January 2004
KASP is presented as a single file for download. This version requires Java 1.2 (or greater). Source code is available under the GNU General Public License.
KASP.zip (349K) Updated 21:56 EST, Dec 18, 2003
- An inbox that receives spam and the POP server info to access it
- A "safe" mailbox that no spammer knows about, and SMTP server info to send mail to it
- Files of spam examples, and files of legitimate examples
You will need
The KASP.ini file contains the user specific parameters. You will have to change these. Here is what it looks like:
POP_Server = mail.mycompany.com
POP_Username = myPOPusername
POP_Password = myPOPpassword
INBOX = myname@mycompany.comW
SMTP_Server = smtp.mycompany.com
SMTP_Username = mySMTPusername
SMTP_Password = mySMTPpassword
OUTBOX = safe@mycompany.com
SPAM = spammer@spam.com
SpamMail=usr/kyle/Mozilla/spam/Trash
LegitMail=usr/kyle/legit/fileA;usr/kyle/legit/fileB
Be sure to separate multiple files with semicolons
- Need to have Java 1.2 (or greater) installed, and have the executables in your path
- Make sure the current directory is the main directory.
- Build the spamStats.tab file with PreKASP.sh (Linux) or PreKASP.bat(Windows)
- Run KASP with
KASP.sh
(Linux) or
KASP.bat(Windows)
KASP, and it's related components, are resource intensive (about 800Meg of memory needed). KASP utilizes huge memory hashes that cause severe swapping in computers with less than this amount of free memory. My 128Meg laptop takes 8 times longer than my 1Gig desktop (22min).

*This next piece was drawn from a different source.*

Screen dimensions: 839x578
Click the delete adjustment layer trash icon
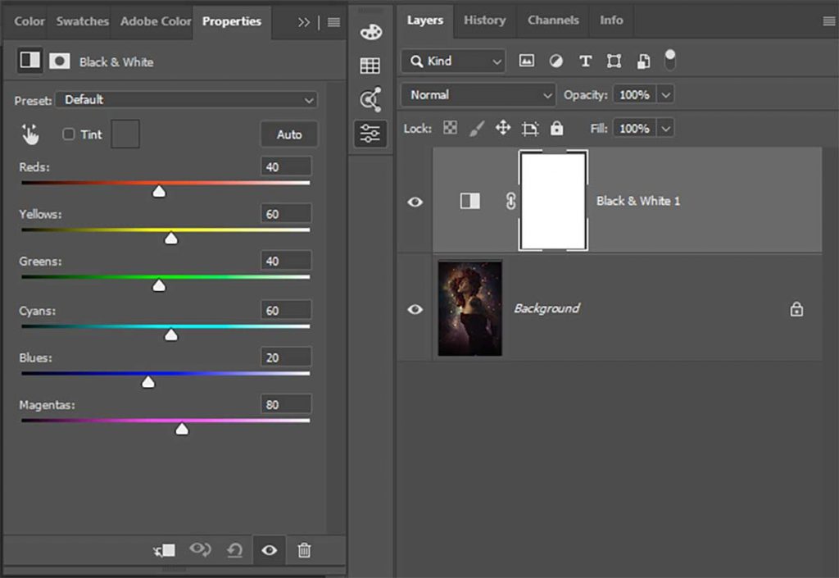click(304, 550)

- Everything is already compiled to the ./work subdirectory, therefore recompile is optional.
- Look at the com.bat file in the main directory. You will see that I move all files to the ./work directory before I compile. This is because the classes are all interdependent. It also makes for a simple classpath.
- KASP.ini: Is described above
- spamStats.tab:
Has the counts for all word pairs. Is created by PreKASP, and used by KASP to filter mail. I have NOT included one, so you will have to make it yourself. The columns are:
- WordA - First word of the pair
- WordB - Second word in the pair
- LegitCount - The number of legitimate mails with this word pair
- legitMid - The expected chance of a legitimate mail has this word pair
- legitMin - The lowest possible chance that a legitimate mail has this word pair
- legitMax - The highest possible chance the a legitimate mail has this word pair
- SpamCount - Number of SPAM with this word pair
- spamMid - The expected chance of a SPAM has this word
- spamMin - The lowest possible chance that a SPAM has this word pair
- spamMax - The highest possible chance the a SPAM has this word pair
- SpamMarker.java: Marks a mail object as spam or not
- SpamMarkerCorelationMatrix.java: Has the logic for deciding the best set of non-related words for use in the Bayesian filter.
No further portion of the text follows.